§ **YOUR OBJECTIVE**
Report each line in the material below that contains the string "coordinates", treating uppercase and lowercase letters as different.

[Collection entries]
** BEGIN **

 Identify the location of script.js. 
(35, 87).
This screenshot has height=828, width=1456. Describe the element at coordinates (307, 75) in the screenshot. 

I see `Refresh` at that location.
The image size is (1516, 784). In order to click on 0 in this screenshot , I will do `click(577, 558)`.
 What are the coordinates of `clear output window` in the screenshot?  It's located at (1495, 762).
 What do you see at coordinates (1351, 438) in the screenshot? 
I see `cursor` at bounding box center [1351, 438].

** END **

§ **EXPECTED OUTPUT**
This screenshot has height=828, width=1456. Describe the element at coordinates (307, 75) in the screenshot. 
 What are the coordinates of `clear output window` in the screenshot?  It's located at (1495, 762).
 What do you see at coordinates (1351, 438) in the screenshot? 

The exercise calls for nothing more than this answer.